Ernst von Wolzogen founded in Berlin the first German cabaret called Überbrettl (literally Superstage, a play of words on Friedrich Nietzsche's Übermensch, Superman), later known as Buntes Theater (colourful theatre), in January 1901. In the foundation of the Überbrettl , von Wolzogen was inspired by Otto Julius Bierbaum's 1897 novel Stilpe.

In Munich, the Die Elf Scharfrichter was co-founded by Otto Falckenberg and others, in April 1901. It is sometimes considered the first political kabarett.

All forms of public criticism were banned by a censor on theatres in the German Empire, however. This was lifted at the end of the First World War, allowing the kabarett artists to deal with social themes and political developments of the time. This meant that German kabarett really began to blossom in the 1920s and 1930s, bringing forth all kinds of new cabaret artists, such as Werner Finck at the Katakombe, Karl Valentin (died 1948) at the Wien-München, Fritz Grünbaum and Karl Farkas at the Kabarett Simpl in Vienna, and Claire Waldoff. Some of their texts were written by great literary figures such as Kurt Tucholsky, Erich Kästner, and Klaus Mann.

When the Nazi party came to power in 1933, they started to repress this intellectual criticism of the times. Kabarett in Germany was hit badly. (Kander and Ebb's Broadway musical, Cabaret, based on the Christopher Isherwood novel, Goodbye to Berlin, deals with this period.) In 1935 Werner Finck was briefly imprisoned and sent to a concentration camp; at the end of that year Kurt Tucholsky committed suicide; and nearly all German-speaking kabarett artists fled into exile in Switzerland, France, Scandinavia, or the United States.

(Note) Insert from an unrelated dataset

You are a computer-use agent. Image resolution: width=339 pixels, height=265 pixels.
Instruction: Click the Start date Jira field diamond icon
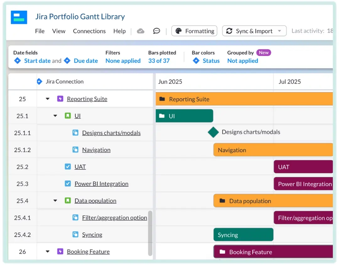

When the war ended, the occupying powers ensured that the kabarett portrayed the horrors of the Nazi regime. Soon, various kabarett shows were also dealing with the government, the Cold War and the Wirtschaftswunder: Cabaret Ulenspiegel in Berlin, the university cabaret Tol(l)leranten in Mainz, the Kom(m)ödchen in Düsseldorf and the Münchner Lach- und Schießgesellschaft in Munich. These were followed in the 1950s by television cabaret.

In the GDR, the first state kabarett stage was opened in 1953, Berlin's Die Distel. It was censored and had to be very careful in criticizing the state (1954: Die Pfeffermühle in Leipzig).

In the 1960s, West German kabarett was centred on Düsseldorf, Munich, and Berlin. At the end of the decade, the students' movement of May 1968 split opinion on the genre as some old kabarett artists were booed off the stage for being part of the old establishment. In the 1970s, new forms of kabarett developed, such as the television show Notizen aus der Provinz. At the end of the 1980s, kabarett was an important part of social criticism, with a minor boom at the time of German reunification. In eastern Germany, kabarett artists had been growing more and more daring in their criticism of politicians in the time leading up to 1989. After reunification, new social problems, such as mass unemployment, the privatization of companies, and rapid changes in society, meant that cabarets rose in number. Dresden, for example, gained two new cabarets alongside the popular Herkuleskeule.

In the 1990s and at the start of the new millennium, the television and film comedy boom and a lessening of public interest in politics meant that television kabarett audiences in Germany dropped. In order to increase interest again the Walk of Fame of Cabaret in Mainz is honoring selected cabaret celebrities; many past cabaret celebrities are honored by stars and each year a star for a living one is added.

As of 1999, contemporary active political kabarettists and satirists in Germany include: Urban Priol, Thomas Reis, Arnulf Rating, Heinrich Pachl, 3 Gestirn Köln 1, Bruno Jonas, Richard Rogler, Mathias Richling, Dieter Hildebrandt (died 2013), Henning Venske, Matthias Beltz (died 2002), Matthias Deutschmann and Volker Pispers.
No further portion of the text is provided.